Aim of the task ->
Set every line of the data down again exactly, and keep the pictures out.

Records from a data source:
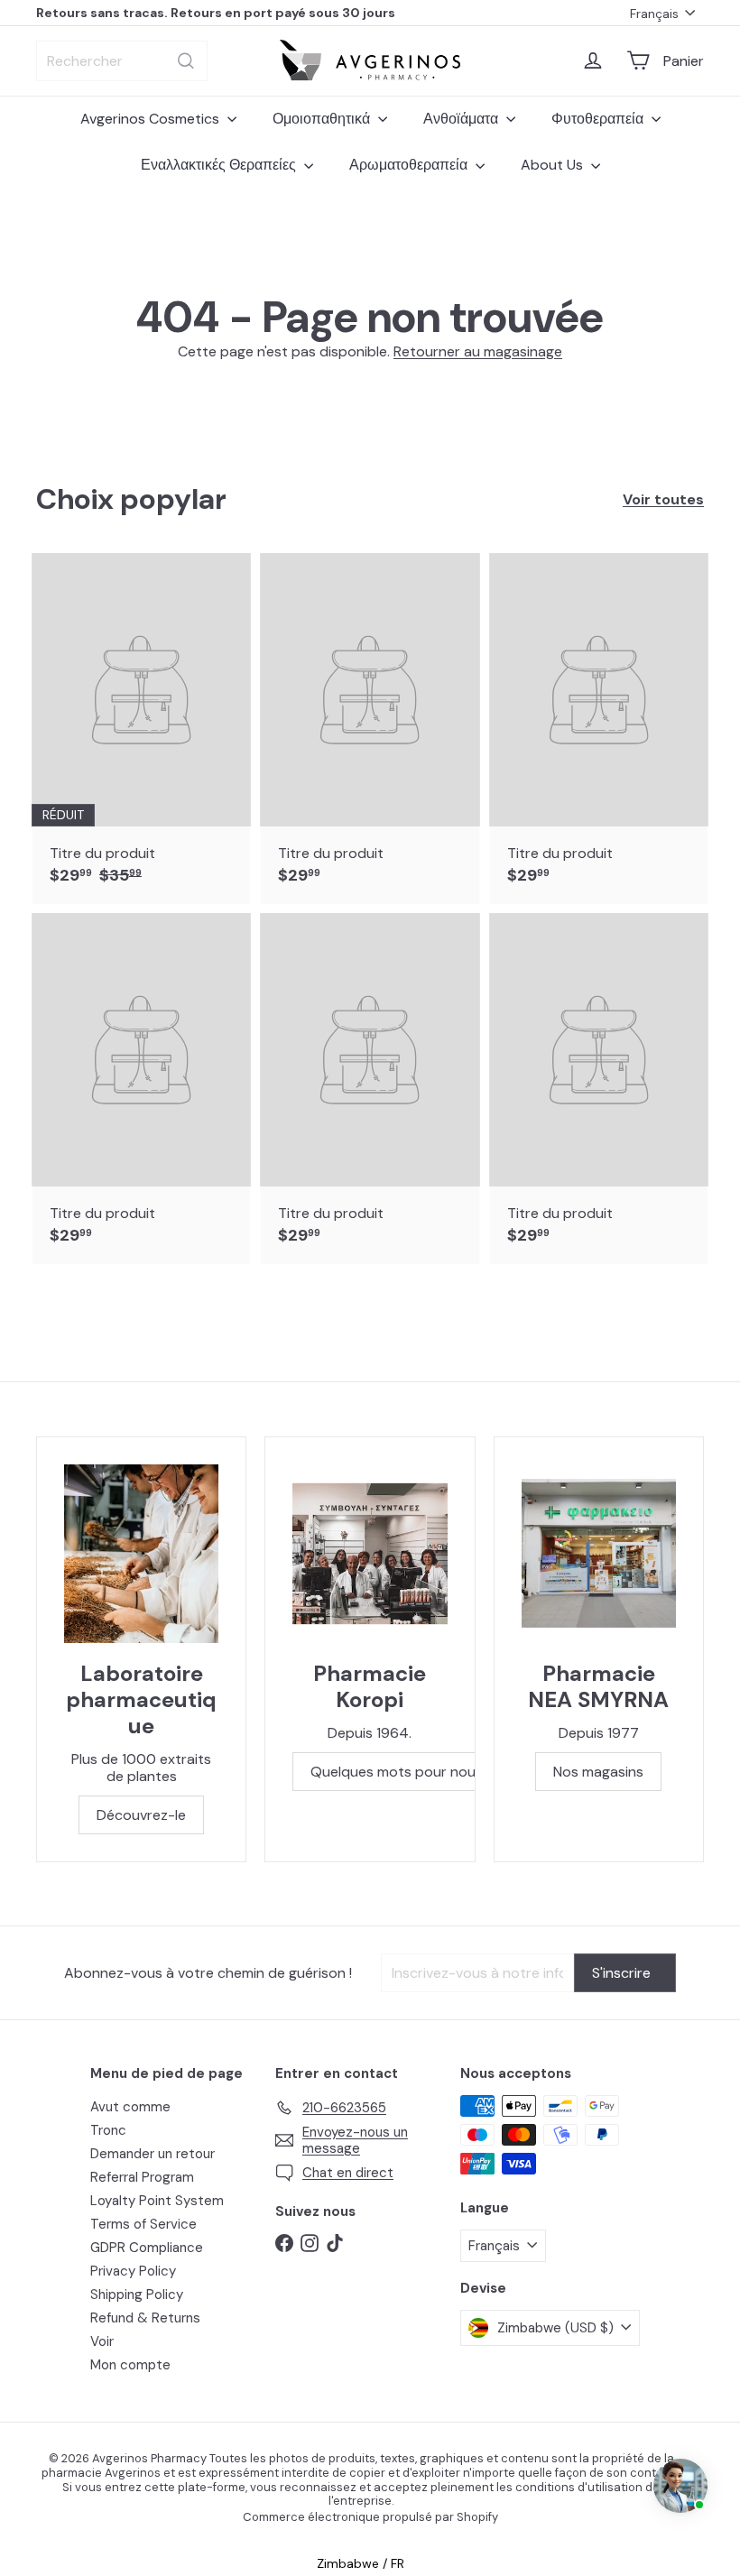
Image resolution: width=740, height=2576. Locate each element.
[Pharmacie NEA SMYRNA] (599, 1553)
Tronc (108, 2130)
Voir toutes (663, 499)
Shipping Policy (136, 2294)
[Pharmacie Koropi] (369, 1553)
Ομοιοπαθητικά (323, 118)
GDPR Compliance (146, 2248)
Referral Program (142, 2177)
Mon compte (130, 2365)
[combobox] (122, 61)
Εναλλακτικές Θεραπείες (220, 164)
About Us (554, 164)
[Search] (186, 61)
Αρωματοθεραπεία (410, 164)
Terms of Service (143, 2224)
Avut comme (130, 2107)
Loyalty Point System (157, 2201)
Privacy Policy (133, 2271)
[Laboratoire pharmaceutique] (141, 1553)
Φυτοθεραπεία (599, 118)
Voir (102, 2341)
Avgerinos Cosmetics (151, 118)
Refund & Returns (145, 2318)
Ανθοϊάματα (462, 118)
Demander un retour (152, 2154)
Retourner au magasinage (477, 351)
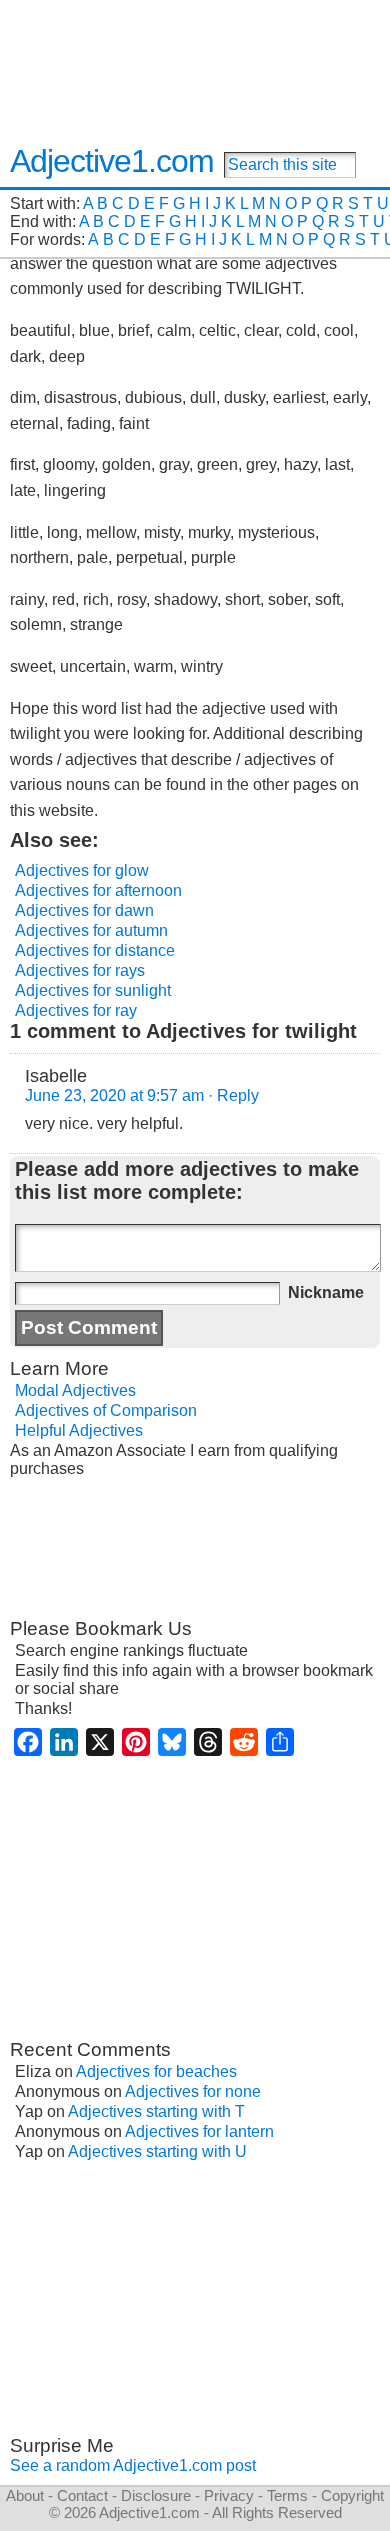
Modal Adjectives (75, 1390)
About (25, 2495)
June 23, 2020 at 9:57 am (114, 1095)
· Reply (233, 1095)
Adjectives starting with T (156, 2111)
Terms (287, 2495)
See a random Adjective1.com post (133, 2465)
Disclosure (156, 2495)
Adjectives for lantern (199, 2131)
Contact (82, 2495)
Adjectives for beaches (156, 2071)
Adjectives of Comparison (106, 1410)
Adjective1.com (112, 161)
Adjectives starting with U (157, 2151)
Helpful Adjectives (79, 1430)
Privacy (229, 2495)
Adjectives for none (193, 2091)
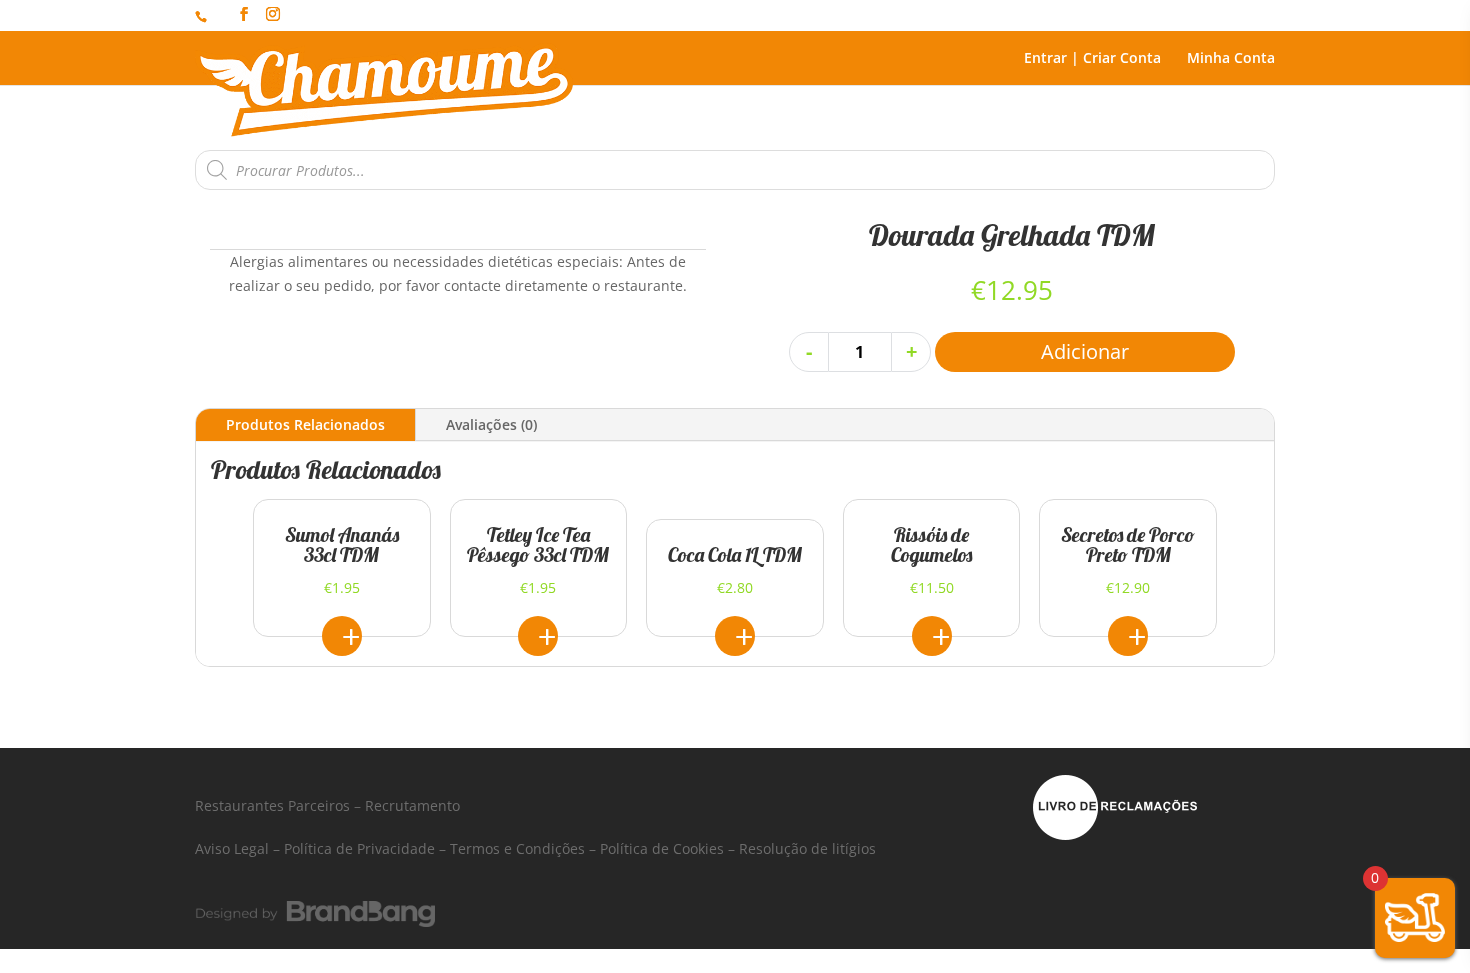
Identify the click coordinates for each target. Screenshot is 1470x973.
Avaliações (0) (491, 424)
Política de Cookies (662, 848)
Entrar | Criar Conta (1092, 59)
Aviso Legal (232, 848)
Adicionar (1085, 351)
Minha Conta (1231, 59)
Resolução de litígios (807, 848)
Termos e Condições (517, 848)
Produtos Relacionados (305, 424)
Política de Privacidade (359, 848)
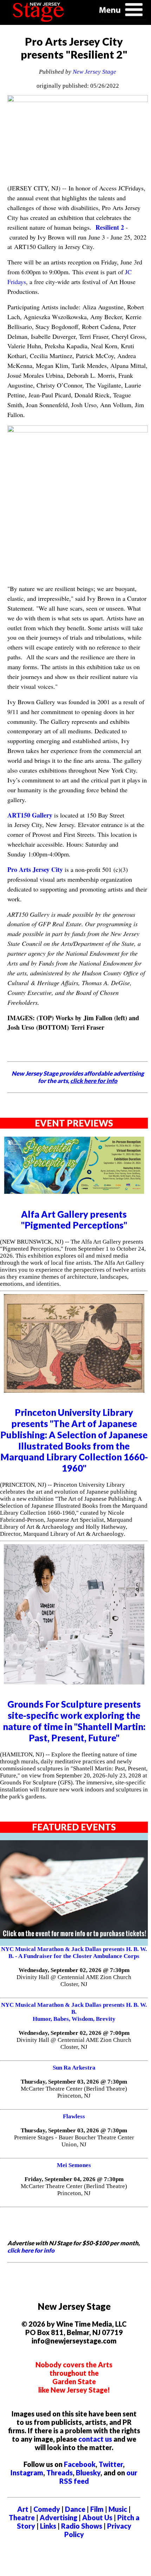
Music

Your solution ->
Image resolution: width=740, height=2576. Locate each element.
[Pharmacie NEA SMYRNA] (599, 1553)
Tronc (108, 2130)
Voir toutes (663, 499)
Shipping Policy (136, 2294)
[Pharmacie Koropi] (369, 1553)
Ομοιοπαθητικά (323, 118)
GDPR Compliance (146, 2248)
Referral Program (142, 2177)
Mon compte (130, 2365)
[combobox] (122, 61)
Εναλλακτικές Θεραπείες (220, 164)
About Us (554, 164)
[Search] (186, 61)
Αρωματοθεραπεία (410, 164)
Terms of Service (143, 2224)
Avut comme (130, 2107)
Loyalty Point System (157, 2201)
Privacy Policy (133, 2271)
[Laboratoire pharmaceutique] (141, 1553)
Φυτοθεραπεία (599, 118)
Voir (102, 2341)
Avgerinos Cosmetics (151, 118)
Refund & Returns (145, 2318)
Ανθοϊάματα (462, 118)
Demander un retour (152, 2154)
Retourner au magasinage (477, 351)
Modal Adjectives (75, 1390)
About (25, 2495)
June 23, 2020 at 9:57 am (114, 1095)
· Reply (233, 1095)
Adjectives starting with T (156, 2111)
Terms (287, 2495)
See a random Adjective1.com post (133, 2465)
Disclosure (156, 2495)
Adjectives for lantern (199, 2131)
Contact (82, 2495)
Adjectives for beaches (156, 2071)
Adjectives of Comparison (106, 1410)
Adjective1.com (112, 161)
Adjectives starting with U (157, 2151)
Helpful Adjectives (79, 1430)
Privacy (229, 2495)
Adjectives for none (193, 2091)
Identify the click coordinates for each target. Screenshot is 1470x973.
Avaliações (0) (491, 424)
Política de Cookies (662, 848)
Entrar | Criar Conta (1092, 59)
Aviso Legal (232, 848)
Adicionar (1085, 351)
Minha Conta (1231, 59)
Resolução de litígios (807, 848)
Termos e Condições (517, 848)
Produtos Relacionados (305, 424)
Política de Privacidade (359, 848)
Music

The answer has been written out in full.